What are some of the strategies that you use in your courses to engage students?
Students come to McGill because we have a reputation as a research-intensive university, and what I can do best is to bring my own research into the class room. It’s my job to make sure the students know how the curriculum relates to the cutting edge of research. I make sure they know the foundations of the field but also the edges of the field. One of the things I do early in the class is guide the students to ask questions that I can’t answer—I know I’m successful when they ask questions for which the field does not yet have answers, since it means they are exploring the boundaries of our knowledge. Sometimes they’ll ask questions that I know I should know, and I’ll say, “I have a PhD, but I don’t know that. But here’s the first place I’d go to look it up.” Or, “I don’t know the answer, but it’s got to be related to these three things, so let’s write them on the board and see what’s going on.” And usually, we’re able to find the answer together—in this manner they are able to witness how I go about learning new things.
How do you evaluate your students’ learning? What kind of assessment strategies do you use?

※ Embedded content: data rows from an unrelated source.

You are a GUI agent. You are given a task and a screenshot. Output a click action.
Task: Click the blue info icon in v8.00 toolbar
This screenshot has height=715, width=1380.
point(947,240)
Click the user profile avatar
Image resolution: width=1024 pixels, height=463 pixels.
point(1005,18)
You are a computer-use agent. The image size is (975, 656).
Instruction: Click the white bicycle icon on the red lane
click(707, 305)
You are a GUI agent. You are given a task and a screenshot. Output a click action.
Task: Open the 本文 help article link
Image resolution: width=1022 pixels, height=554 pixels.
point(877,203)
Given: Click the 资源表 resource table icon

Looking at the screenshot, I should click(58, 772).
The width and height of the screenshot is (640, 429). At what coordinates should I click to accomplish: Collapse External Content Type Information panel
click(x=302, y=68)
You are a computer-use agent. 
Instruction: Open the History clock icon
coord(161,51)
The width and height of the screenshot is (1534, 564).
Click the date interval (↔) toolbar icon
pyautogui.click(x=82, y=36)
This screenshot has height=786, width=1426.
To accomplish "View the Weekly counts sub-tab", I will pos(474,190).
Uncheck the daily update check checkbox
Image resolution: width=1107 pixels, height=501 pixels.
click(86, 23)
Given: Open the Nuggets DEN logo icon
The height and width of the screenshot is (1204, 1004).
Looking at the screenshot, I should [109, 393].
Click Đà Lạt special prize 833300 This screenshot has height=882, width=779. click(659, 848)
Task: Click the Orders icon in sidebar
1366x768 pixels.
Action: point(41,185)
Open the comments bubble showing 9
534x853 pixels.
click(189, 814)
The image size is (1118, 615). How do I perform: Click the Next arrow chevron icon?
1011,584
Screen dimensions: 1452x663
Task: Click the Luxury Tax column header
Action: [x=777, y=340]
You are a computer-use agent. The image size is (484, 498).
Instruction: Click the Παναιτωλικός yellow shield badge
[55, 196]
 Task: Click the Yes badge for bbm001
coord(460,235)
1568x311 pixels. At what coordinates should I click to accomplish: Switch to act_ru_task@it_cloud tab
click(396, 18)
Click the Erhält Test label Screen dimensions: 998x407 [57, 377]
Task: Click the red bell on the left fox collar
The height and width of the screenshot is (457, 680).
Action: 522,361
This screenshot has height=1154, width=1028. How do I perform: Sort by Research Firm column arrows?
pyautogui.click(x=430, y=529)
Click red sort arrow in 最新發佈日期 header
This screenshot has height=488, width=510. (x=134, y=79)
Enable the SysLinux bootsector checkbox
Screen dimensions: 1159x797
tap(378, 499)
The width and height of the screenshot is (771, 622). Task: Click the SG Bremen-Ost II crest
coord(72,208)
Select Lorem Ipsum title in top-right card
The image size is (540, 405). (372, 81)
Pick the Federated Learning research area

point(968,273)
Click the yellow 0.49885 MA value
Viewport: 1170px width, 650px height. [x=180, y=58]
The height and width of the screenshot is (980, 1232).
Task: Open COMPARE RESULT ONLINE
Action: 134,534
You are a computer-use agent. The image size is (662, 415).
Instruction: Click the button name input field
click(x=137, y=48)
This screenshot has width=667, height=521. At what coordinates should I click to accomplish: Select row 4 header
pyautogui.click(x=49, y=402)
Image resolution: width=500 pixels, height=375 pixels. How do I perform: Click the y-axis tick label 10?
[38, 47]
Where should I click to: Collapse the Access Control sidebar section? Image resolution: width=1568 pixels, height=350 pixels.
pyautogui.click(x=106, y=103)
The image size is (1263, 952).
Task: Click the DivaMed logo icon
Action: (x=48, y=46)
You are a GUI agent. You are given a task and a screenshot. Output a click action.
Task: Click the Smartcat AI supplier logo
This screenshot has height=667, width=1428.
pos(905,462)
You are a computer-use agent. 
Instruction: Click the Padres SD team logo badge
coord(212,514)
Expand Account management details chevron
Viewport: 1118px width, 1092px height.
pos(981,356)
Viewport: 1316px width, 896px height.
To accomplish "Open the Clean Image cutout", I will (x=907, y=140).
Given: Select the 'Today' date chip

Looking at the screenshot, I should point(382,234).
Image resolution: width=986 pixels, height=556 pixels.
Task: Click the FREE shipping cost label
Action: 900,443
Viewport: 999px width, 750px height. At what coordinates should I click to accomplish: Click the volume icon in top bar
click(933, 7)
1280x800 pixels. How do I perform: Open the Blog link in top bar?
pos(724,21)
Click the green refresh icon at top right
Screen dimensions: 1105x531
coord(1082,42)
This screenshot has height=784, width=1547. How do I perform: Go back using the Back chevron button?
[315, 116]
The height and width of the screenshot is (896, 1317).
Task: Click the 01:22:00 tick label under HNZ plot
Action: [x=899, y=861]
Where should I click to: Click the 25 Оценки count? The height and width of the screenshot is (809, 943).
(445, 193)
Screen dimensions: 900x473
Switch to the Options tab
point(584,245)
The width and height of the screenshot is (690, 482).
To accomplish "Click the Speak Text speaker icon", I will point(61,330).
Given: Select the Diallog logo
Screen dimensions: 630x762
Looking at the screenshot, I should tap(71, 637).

For take home assignments that are marked by a TA, I typically assign questions for which there is only one right answer and one reasonable way to get there. This is good practise for the students, but doesn’t exercise the creativity that I think is so important in science. What I’ve been doing more of now are student video podcasts and posters, for which I also employ peer grading. For the podcast, students each make a 5-minute video. They can record a talk with themselves speaking in front of PowerPoint slides, or they can record a voice-over and not be in it at all. Some students do animations. I don’t mark them on video editing, but they come away with some really creative things. They tell me it’s the hardest talk they’ve ever given because they have to hear themselves speak as they edit it. So I think they learn the most about speaking.
For the poster projects, I spread out all the posters that students have created, give them each a marking sheet, and they go through and mark each other and give comments—good and bad. At the end, they’ve read every poster, they’ve given constructive feedback, they’ve learned what other people did, and they’ve learned how to critique their peers. I grade in real-time and compile everything. There’s usually less than a standard deviation away from the grade the students give and the grade I give. So, peer grading works in this context and is a vehicle for them to learn from one another’s work.
What is the most important thing students in your discipline learn when taking a course with you? How about students from outside your discipline?
The edges of knowledge. I introduce the foundations, the things they have to know, but then I’ll give a lot of homework where they use that information and learn on their own. Then I focus on what that means, what the edges of knowledge are. In the final exam, I’ll usually have at least one question that says: “Find three frontiers of knowledge that were touched on in this course and explain what we know and what we don’t know. Define the edge.” Some students think it’s an unfair question, saying, “That’s not in the syllabus.” But I hope some day I’ll see one of my students getting the Nobel Prize for extending the frontiers of knowledge that we have explored in class.
How do you help your students understand what research and/or scholarship is in your discipline (including findings, methodologies, etc.)?
The main thing is that I’m willing to talk about my research, even if it’s not perfectly related to the course content. I feel that I can tell them about what I’m measuring in a way that’s more comprehensive than what I can tell them about someone else’s experiment. For example, I was recently involved with a measurement of how neutrino mass affects the growth of galaxy clusters. So, in my particle physics class, I talked to the students about what our calculation is and what I think our next paper is going to say. I know I can do that with more enthusiasm than I can tell them of the discovery of the neutrinos in the 1960s.
What are your recommendations to new faculty members to help them develop in their teaching role?
McGill faculty are typically very happy to help mentor new faculty in teaching. And all you have to do is ask. In my first year, I approached a senior faculty member, John Crawford, who had just retired. I reminded him that I was in his class years ago and that I learned a great deal. I asked if he would come to my class for two or three lectures and give me feedback, and to come to my class for a forth lecture and lecture himself. He said yes right away. After class, we debriefed for 5-10 minutes and his feedback was great. I was surprised at how easy it was to set this up and how effective the process was.
The other thing is that there is no right way to teach. Try to find your own niche. It’s best for the students if we have a huge selection of teachers with different teaching styles.
What advice do you have for undergraduate students about how to get the most out of your courses?
Spend a little time before each class introducing yourself to the material because it’s a poor use of the class’s time to spend it all teaching the basics. Students can learn a great deal themselves. They will benefit most if I talk about the exceptions, about the weird stuff, about whatever it is that they don’t understand.
Why do you teach?
I guess for me it’s mainly about understanding the boundaries of our knowledge. They aren’t always clear, and teaching it makes it clearer. And I also mean boundaries of my own knowledge. I love it when students ask me things that I don’t know the answer to and I know I should. That helps me in my research. Textbooks are criminal about that. There should be a margin note in every textbook that says, “This is what we don’t know. This is the limit of our knowledge. Right here.” As opposed to, “I ran out of space in this chapter, and I could tell you much more.”